If you want to gain easy money too, he sells this cours…NO! It is just a hypothetical example, remember?

I have no interest in spending time in front of a laptop to place bets, so I gave my friend funds and now he places bets for the both of us. I use the gains to pay my rent in Zurich.

One day his girlfriend lands her dream job in Copenhagen and off they go. He plans to continue with his betting activity there because he can access the same online betting websites. I still need to pay rent so I leave my money with him: I do not think the change of scenery will affect his ability to bet. Still, now he is going to wire me DKK instead of CHF.

So I go to my landlord and tell him that from the next month, I am going to pay my rent in DKK; he is a multi-millionaire who does not really need my money and thinks he can gain bragging rights with his golf pals telling them he receives a fancy currency from a Kingdom. We peak at that day’s exchange rate and fix my new DKK rent. I use the same rate to convert the funds I give to my best friend.
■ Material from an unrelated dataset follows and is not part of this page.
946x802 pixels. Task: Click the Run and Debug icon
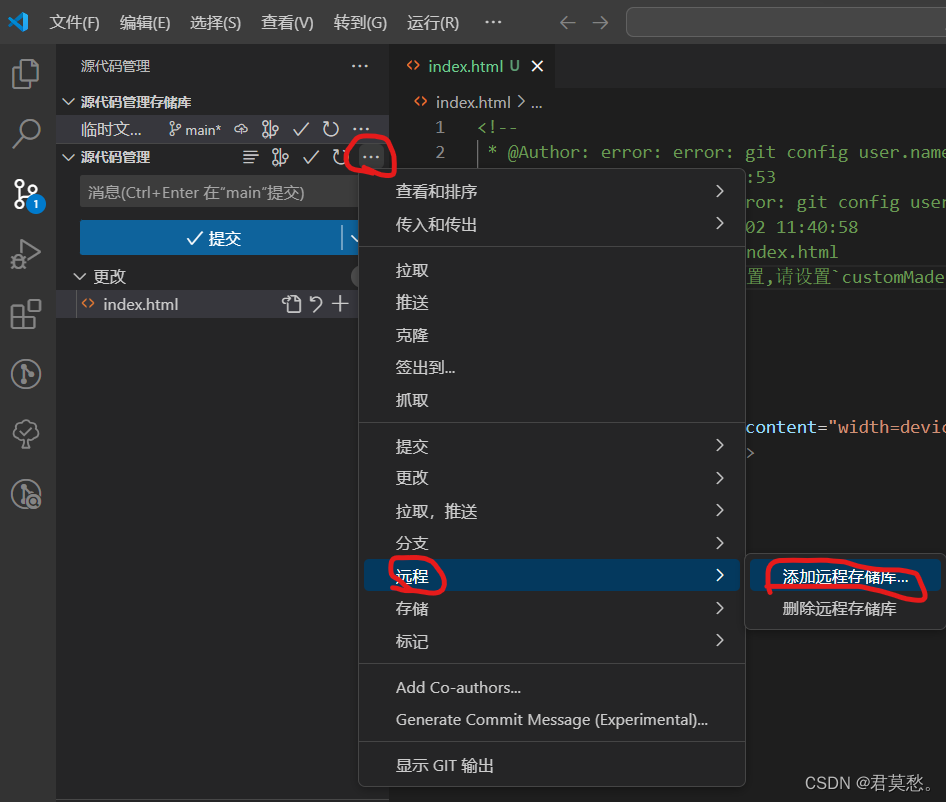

Is my financial situation different?

My friend continues to generate gains as expected and I pay my rent as usual.

A couple of months later, my landlord calls me to tell me that actually, his golf pals told him he is an asshole. He doesn’t know what to do with my special King in the North money and wants that I revert back to pay my rent in CHF. My friend is still printing DKK with his betting prowess.

Is my financial situation different?

This cringy story is just to highlight how short-sighted is the standard way to assign an FX risk to an asset. I will buy this Italian bond because I live in Italy, fuck Treasuries. Ehm, they are not the same thing. Especially in your All Weather strategy for Italians (Ever tried pasta cooked by a German?).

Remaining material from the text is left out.